**Estratto del testo**
= = = =
Tra gli idioti della rete che vedono il capitalismo e lo Stato unicamente sotto forma di grandi figure mediatiche o di oscuri interessi che governerebbero il mondo, e gli sciocchi felici del movimento rrrivoluzionario incapaci di comprendere che una relazione sociale s’incarna anche negli uomini e nelle strutture del dominio all’angolo della strada, stiamo assistendo a una vera e propria gara a chi la spara più grossa. Alcuni s’inventano dei cattivoni capri espiatori, distanti e caricaturali il più possibile, mentre altri fanno acquisire coscienza dei bisogni primari o documentano i minimi recessi intricati della miseria e dell’oppressione del momento.
Non sorprende quindi che molti di loro non sappiano offrire altro che un imbarazzato silenzio di fronte alla moltiplicazione di attacchi che stanno colpendo alcune strutture del potere, soprattutto di telecomunicazione, in pieno confinamento. Gli uni perché questi attacchi colpiscono necessariamente accanto al club di burattinai che esiste solo nella loro testa, gli altri perché non distruggono collettivamente delle astrazioni. Dato che gli autori di questi attacchi sono spesso abbastanza furbi da non lasciare alcuna indicazione a nessuno, ciò diventa subito il colmo dell’incomprensione per ogni griglia di lettura troppo limitante. Come, individui che si permettono di sabotare le strutture dello Stato e del capitale fuori da un movimento sociale e per ragioni proprie, senza rendere conto a nessuno né trasmettere altri segnali al di là di mucchi di cavi bruciati o tagliati! Come, individui che osano pensare ed agire da soli in ogni angolo del territorio senza rispettare il confinamento del potere né spandere il loro morboso pathos davanti all’orrore del mondo? Sarebbe dunque questo l’autismo degli insorti, l’assenza di rivendicazioni rivolte a chicchessia (allo Stato come al movimento), ma le cui azioni parlano direttamente a tutti coloro che vi si riconoscono, le condividono e possono riprodurle a proprio piacimento? Come si fa ad inserirle nelle nostre piccole caselle, trattandosi di azioni individuali, anonime e diffuse, perfino coordinate, e avendo di fronte lo Stato che ci martella col suo ritornello contro-insurrezionale («cospirazionisti», «ultra-sinistra», ecc…)? È meglio fare i pappagalli poliziotteschi alla «chi è?» o gli struzzi innocentisti alla «guardate altrove»? Rifarsi alle griglie interpretative del potere o riflettere da sé difendendo ciascuno a proprio modo gli atti che ci ispirano?
= = = =
**Compito da svolgere**
Trascrivi senza modifiche il passo dell'estratto del testo che va da "Tra gli idioti" a "dell’oppressione del momento.".
= = = =
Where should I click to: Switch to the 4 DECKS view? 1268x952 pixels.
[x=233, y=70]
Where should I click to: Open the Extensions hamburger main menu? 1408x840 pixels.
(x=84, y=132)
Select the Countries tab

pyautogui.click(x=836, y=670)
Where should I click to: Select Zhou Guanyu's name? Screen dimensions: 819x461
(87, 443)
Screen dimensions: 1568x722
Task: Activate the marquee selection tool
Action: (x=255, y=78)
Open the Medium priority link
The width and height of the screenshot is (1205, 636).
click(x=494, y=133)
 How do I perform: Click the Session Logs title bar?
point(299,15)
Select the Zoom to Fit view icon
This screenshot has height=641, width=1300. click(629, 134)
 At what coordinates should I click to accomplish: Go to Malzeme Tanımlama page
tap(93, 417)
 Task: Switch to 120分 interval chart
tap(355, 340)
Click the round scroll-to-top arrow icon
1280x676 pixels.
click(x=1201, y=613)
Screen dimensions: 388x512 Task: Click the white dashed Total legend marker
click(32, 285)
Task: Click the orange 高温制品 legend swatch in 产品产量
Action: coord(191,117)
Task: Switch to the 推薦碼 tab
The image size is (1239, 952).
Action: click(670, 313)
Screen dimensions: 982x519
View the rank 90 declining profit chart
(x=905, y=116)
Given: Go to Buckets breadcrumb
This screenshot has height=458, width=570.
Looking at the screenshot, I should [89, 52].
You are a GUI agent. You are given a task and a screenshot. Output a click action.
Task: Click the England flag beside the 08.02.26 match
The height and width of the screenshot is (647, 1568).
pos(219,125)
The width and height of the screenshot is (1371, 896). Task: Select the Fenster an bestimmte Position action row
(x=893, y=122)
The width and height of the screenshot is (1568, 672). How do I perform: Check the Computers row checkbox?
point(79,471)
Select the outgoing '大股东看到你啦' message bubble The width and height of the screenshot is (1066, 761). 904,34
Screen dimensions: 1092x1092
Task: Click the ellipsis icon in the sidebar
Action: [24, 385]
= = = =
**Risposta scritta**
Tra gli idioti della rete che vedono il capitalismo e lo Stato unicamente sotto forma di grandi figure mediatiche o di oscuri interessi che governerebbero il mondo, e gli sciocchi felici del movimento rrrivoluzionario incapaci di comprendere che una relazione sociale s’incarna anche negli uomini e nelle strutture del dominio all’angolo della strada, stiamo assistendo a una vera e propria gara a chi la spara più grossa. Alcuni s’inventano dei cattivoni capri espiatori, distanti e caricaturali il più possibile, mentre altri fanno acquisire coscienza dei bisogni primari o documentano i minimi recessi intricati della miseria e dell’oppressione del momento.